How does he continue to challenge the calendar and the speed gun?

The question has been asked repeatedly and there is no clear answer.

"I'm baffled," Grieve said. "I mean, everybody knows that he stays in terrific shape, has great mechanics and is an outstanding competitor.

"But there have been others with those characteristics who didn't accomplish what he has or didn't pitch as long. I think there's an intangible there you can't put your finger on."

There's also a mistaken belief that Ryan, despite his more than 40 major league records, has not been a successful pitcher. The fact is, he has a .524 winning percentage, compared to a .508 for the New York Mets, Angels, Astros and Rangers during the years he was with those teams.

His 3.15 earned-run average is superior to those of several Hall of Fame pitchers.

One who someday is likely to be in the Hall, Jim Palmer, has been critical of Ryan at times for putting too much emphasis on strikeouts, but Palmer said recently:"I've had mixed emotions about Nolan because I thought he dwelled on strikeouts too much, but I played on much better teams and didn't need strikeouts to win.

"Nolan is one of the few pitchers in history who could win a losing game. He did that with strikeouts. He felt he had a better chance of winning, probably his only chance. That's how he made his money, got his glamour. I can't imagine anyone getting close to 5,000 again."

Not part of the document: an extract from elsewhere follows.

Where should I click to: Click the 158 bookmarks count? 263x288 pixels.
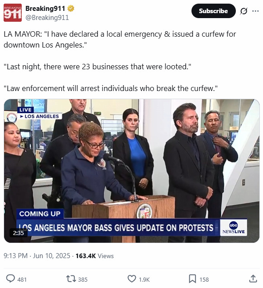coord(204,279)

The emphasis on relief pitching and five-man rotations, coupled with the durability and commitment necessary to pitch more than 4,500 innings, lends the strikeout record invulnerability. Mark Langston, among the young strikeout pitchers, would have to fan 300 or more for 13 straight seasons to match it.

The satisfaction, Ryan said, is that it is a reflection of his longevity and preparation, his continuing work ethic at an age, as wife Ruth noted, that many people consider getting out of bed to be a victory.

"Pitching every fifth day controls your whole life," Ryan said, alluding to training and diet. "I'm never going to go home and say I shortchanged myself or my club."

There is also satisfaction, he said, in that his continuing success is a reflection of his ability to maintain his velocity. Forget the curve and changeup. Once a power pitcher, always a power pitcher.

"When I lose the fastball, I'm finished," he said. "But I now believe I'm not going to wake up one moring and not be able to throw hard. I think other factors will affect my ability to go on."

And how does he react, after the 284 victories and 5,018 strikeouts, to the suggestion that he has put too much emphasis on the speed gun and the strikeouts?

"People have always had the tendency to disregard me as a serious pitcher, someone who has a great knowledge of pitching, but I think that's a mistake," he said. "I think I know as much about pitching and more about mechanics than most pitchers because I've gone through it for so long and had to battle my control for so long.

"At the same time, I don't claim to be the best pitcher who ever lived. I'm a strikeout pitcher and have always been a strikeout pitcher. There were times with the Angels when I'd get on a roll and go for strikeouts because I considered the team behind me and felt I had a better chance getting the out that way.

"But when people say I went for strikeouts because they are the most important thing to me, more important even than the win, that's bull.

"I mean, do you realize how many pitches I've thrown, how many times I would have liked to get the out with one rather than the three or four necessary for a strikeout?

"It comes down to the fact that people like to categorize pitchers, but I've never started a game thinking I wanted to strike out 10 or 15 batters. Those figures only represent the stuff I had on that particular night. I don't look on it that I overpowered people. The 10 or more strikeouts tell me I had a good curve and a good changeup and got ahead of hitters. I had a good game because I was able to pitch my type of game."